Business transition – investment planning options

This section continues our focus on business transition principles.  Mike Leeson takes a look at why investment planning options are so important in helping to build a sustainable business.

Investment planning options

When it comes to building a client portfolio, there are literally thousands of funds to choose from. Analysing each fund and carrying out the due diligence required takes time and expertise. Ensuring the right fund is selected for each asset class and blending individual funds within a portfolio is crucial; get it wrong and it can have disastrous consequences for the client, and can lead to complaints, litigation and the attention of regulators.

Building an investment process, known as a centralised investment process, can help advisers.  Having a robust, repeatable and recorded advice process in place to underpin client recommendations not only reduces the potential risk to an adviser’s business, but can also help to keep their clients’ investments on track.

Wealth management and investment planning forms part of the overall personal financial planning process an adviser follows when assessing a client’s financial needs and objectives. ISO 22222 is the International Standard for personal financial planning, and has been drawn up with the objective of achieving and promoting a globally accepted benchmark for individuals who provide the professional service of personal financial planning.


Typical investment process:

  1. Fact-find – this is an imperative first step in helping to understand a client’s investment needs, attitudes and objectives.
  2. Risk assessment for investing – this helps the adviser understand the client’s attitude towards investment risk, particularly their willingness and capacity to accept loss.
  3. Wrapper selection – following on from the fact-find, the adviser will be able to determine which product wrapper is appropriate.
  4. Suitability - this step is crucial in enabling advisers to make the right investment choice for different clients or different segments of clients who might have similar attitudes and preferences.
  5. Building a portfolio – the assets allocation should be designed to maximise returns for the client’s individual risk level.
  6. Fund selection – selecting the right funds for the client to build their portfolio is arguably the most time consuming part of the investment advice process.
  7. Ongoing review – it is important to review the portfolio periodically to ensure it still meets the client’s needs, and is performing in line with expectations.


Selecting the right investments can be the most risky and time consuming part of the advice process:

Building an investment process can help create a robust, repeatable and recorded advice process, but it doesn’t solve the risk of selecting the wrong funds for a client. Financial advisers that are both expert financial planners and qualified investment managers are few and far between. The two disciplines are actually very different, and require a different skill set.

Investment management, i.e. portfolio construction and fund selection, can introduce a layer of risk to an adviser’s business that is difficult to mitigate without expert knowledge. Something that regulators are beginning to focus on is the suitability of investment offerings to be demonstrated and recorded.
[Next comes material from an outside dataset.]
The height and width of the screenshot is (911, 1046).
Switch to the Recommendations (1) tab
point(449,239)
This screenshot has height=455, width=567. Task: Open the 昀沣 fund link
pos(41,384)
This helps ensure any future challenges to investment performance can be refuted where the task has been correctly and diligently completed.

It is perhaps no surprise that financial planners are increasingly looking to delegate (but not abdicate) responsibility to those for whom investment management is a core business activity.  By delegating the investment process to a team of experts, advisers will not only simplify and reduce their compliance burden, but importantly, will be able to free up time which they can spend with their clients to discuss or review their broader financial planning needs.
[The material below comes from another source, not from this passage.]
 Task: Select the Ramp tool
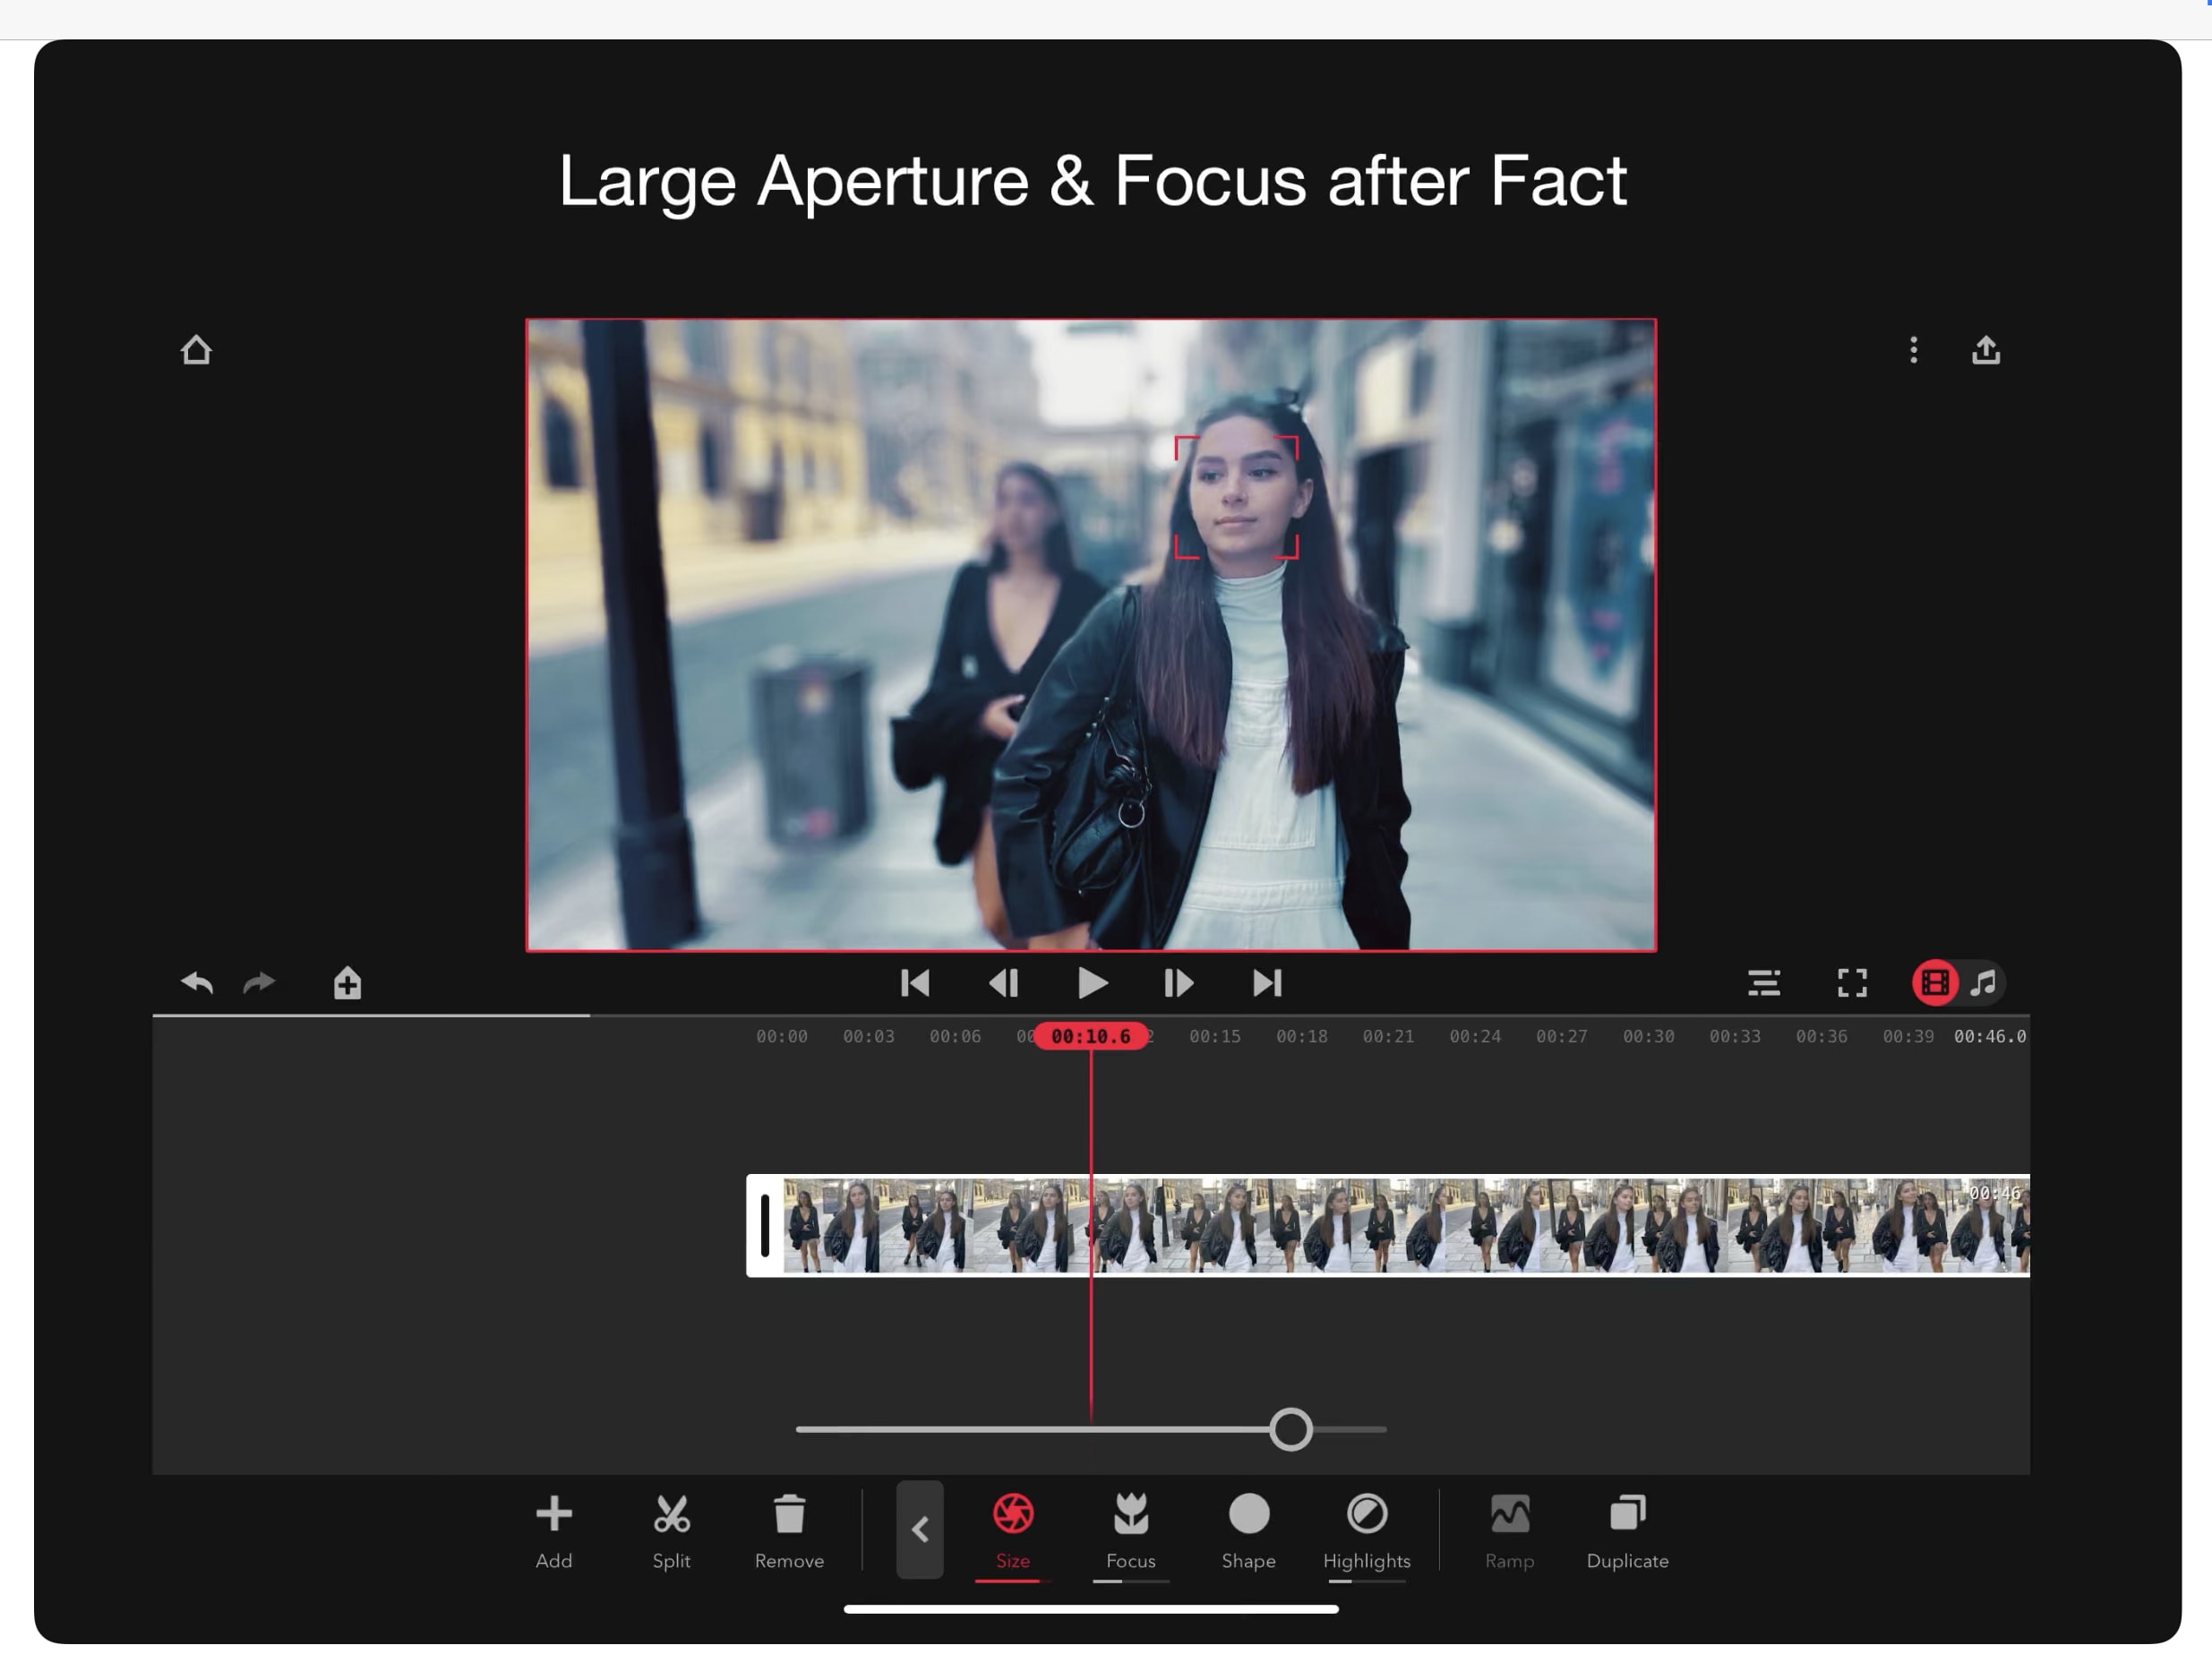1510,1514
Investment solutions available:

There are many investment solutions available to advisers looking to delegate some or all of the investment process to an investment professional:

  • Multi-asset fund – this is a fund which contains a cross section of carefully selected assets and funds. A fund manager will actively manage the fund on a daily basis.
  • Selected range of funds – an investment expert will research the market and provide a short list of vetted funds for the adviser to select from.
  • Model portfolios – these are researched portfolios compiled by investment experts to meet a specific risk profile; they are usually reviewed quarterly.
  • Discretionary services – where an investment professional, usually a Discretionary Fund Manager (DFM), provides a more bespoke investment service to the client. It is often more effective for the entire investment process to be outsourced to the DFM.

The decision to partner with investment experts can help advisers stay in control of the advice process, spend more time with clients, and helps reduce the risk of making poor investment choices. All these are important considerations in building a sustainable business.